> **What this task involves**
In the records below, find each line containing the word "will" and copy it.

Extracted data entries

- - - -

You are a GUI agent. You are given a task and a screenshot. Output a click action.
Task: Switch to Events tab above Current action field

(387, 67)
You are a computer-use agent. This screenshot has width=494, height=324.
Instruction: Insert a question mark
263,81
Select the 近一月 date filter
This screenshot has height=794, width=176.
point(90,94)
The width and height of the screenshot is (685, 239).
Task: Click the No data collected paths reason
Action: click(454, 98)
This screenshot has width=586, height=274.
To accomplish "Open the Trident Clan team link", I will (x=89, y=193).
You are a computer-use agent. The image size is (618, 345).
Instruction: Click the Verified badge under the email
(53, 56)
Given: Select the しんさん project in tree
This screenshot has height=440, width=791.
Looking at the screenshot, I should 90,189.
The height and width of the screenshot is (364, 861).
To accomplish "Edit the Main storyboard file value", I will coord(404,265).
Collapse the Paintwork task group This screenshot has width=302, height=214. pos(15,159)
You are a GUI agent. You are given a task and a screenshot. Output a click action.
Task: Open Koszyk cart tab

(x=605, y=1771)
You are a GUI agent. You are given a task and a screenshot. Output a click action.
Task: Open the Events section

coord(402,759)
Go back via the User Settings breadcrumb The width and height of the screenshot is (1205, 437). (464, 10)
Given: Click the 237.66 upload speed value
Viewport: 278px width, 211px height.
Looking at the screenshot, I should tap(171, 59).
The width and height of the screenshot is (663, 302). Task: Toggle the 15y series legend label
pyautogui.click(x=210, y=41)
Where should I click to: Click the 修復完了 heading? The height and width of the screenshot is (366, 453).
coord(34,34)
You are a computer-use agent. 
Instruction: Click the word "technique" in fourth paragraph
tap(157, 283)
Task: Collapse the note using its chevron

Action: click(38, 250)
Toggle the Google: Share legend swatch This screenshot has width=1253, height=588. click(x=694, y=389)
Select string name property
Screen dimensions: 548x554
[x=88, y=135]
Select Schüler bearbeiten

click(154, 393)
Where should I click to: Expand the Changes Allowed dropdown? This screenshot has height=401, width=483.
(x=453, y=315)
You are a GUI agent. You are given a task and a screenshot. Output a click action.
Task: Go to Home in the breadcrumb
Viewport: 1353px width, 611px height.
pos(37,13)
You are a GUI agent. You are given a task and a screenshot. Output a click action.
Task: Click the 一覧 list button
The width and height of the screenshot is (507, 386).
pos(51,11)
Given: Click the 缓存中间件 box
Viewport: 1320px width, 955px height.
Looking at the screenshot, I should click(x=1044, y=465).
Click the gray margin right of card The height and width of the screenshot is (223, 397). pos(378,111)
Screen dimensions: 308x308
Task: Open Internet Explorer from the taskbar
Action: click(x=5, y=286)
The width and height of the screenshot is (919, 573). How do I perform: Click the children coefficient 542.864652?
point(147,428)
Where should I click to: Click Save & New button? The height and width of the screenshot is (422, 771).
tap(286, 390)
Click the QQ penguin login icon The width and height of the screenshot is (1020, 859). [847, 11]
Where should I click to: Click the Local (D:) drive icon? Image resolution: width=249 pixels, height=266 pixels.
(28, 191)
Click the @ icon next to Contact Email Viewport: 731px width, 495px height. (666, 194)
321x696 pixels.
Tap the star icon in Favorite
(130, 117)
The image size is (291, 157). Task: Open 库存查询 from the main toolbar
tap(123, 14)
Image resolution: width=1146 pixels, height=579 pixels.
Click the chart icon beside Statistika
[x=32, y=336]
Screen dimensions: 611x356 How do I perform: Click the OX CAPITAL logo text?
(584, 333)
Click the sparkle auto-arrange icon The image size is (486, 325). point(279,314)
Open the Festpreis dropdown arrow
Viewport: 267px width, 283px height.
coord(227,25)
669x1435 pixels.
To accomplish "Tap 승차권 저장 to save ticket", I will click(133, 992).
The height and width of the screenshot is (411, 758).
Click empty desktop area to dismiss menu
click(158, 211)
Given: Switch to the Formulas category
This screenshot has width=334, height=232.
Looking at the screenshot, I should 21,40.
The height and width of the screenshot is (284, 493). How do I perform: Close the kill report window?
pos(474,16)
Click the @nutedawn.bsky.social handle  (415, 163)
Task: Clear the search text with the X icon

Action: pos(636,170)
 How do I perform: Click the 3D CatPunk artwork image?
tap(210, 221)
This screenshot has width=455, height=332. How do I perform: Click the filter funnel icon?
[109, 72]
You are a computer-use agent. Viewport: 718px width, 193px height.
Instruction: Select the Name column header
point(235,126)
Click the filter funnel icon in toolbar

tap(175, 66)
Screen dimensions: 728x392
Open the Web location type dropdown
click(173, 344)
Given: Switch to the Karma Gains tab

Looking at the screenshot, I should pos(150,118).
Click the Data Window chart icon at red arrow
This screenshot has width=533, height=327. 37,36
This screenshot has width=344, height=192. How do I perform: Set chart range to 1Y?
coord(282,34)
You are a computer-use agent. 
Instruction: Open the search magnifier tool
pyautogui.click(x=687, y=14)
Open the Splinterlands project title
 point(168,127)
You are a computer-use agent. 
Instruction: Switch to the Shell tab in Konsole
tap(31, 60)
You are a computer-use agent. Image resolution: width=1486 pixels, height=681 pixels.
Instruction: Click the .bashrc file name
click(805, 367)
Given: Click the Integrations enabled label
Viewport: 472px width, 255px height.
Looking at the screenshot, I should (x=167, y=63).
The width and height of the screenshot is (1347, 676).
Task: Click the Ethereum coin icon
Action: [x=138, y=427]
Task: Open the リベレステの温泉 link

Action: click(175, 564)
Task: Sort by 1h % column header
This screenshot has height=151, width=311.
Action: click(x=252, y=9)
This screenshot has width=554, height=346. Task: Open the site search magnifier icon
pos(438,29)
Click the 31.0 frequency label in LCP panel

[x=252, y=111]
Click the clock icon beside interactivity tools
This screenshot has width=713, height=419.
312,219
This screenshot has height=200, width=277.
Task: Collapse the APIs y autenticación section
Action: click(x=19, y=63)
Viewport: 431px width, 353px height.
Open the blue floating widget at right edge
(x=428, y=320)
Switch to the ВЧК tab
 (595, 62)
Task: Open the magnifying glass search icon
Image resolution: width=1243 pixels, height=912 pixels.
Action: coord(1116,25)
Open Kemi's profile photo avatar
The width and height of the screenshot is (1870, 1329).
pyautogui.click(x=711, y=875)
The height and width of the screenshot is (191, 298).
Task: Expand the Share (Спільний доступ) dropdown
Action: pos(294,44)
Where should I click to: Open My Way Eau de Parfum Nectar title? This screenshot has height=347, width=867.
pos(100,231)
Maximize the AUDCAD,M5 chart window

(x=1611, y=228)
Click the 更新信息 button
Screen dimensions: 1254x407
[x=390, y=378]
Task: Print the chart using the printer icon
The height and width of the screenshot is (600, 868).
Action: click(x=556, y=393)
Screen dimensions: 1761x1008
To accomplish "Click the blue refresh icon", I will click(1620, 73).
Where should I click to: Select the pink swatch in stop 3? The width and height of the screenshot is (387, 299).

- - - -

> **Answer to this task**
To accomplish "Open the Trident Clan team link", I will (x=89, y=193).
To accomplish "Edit the Main storyboard file value", I will coord(404,265).
To accomplish "Tap 승차권 저장 to save ticket", I will click(133, 992).
To accomplish "Click the blue refresh icon", I will click(1620, 73).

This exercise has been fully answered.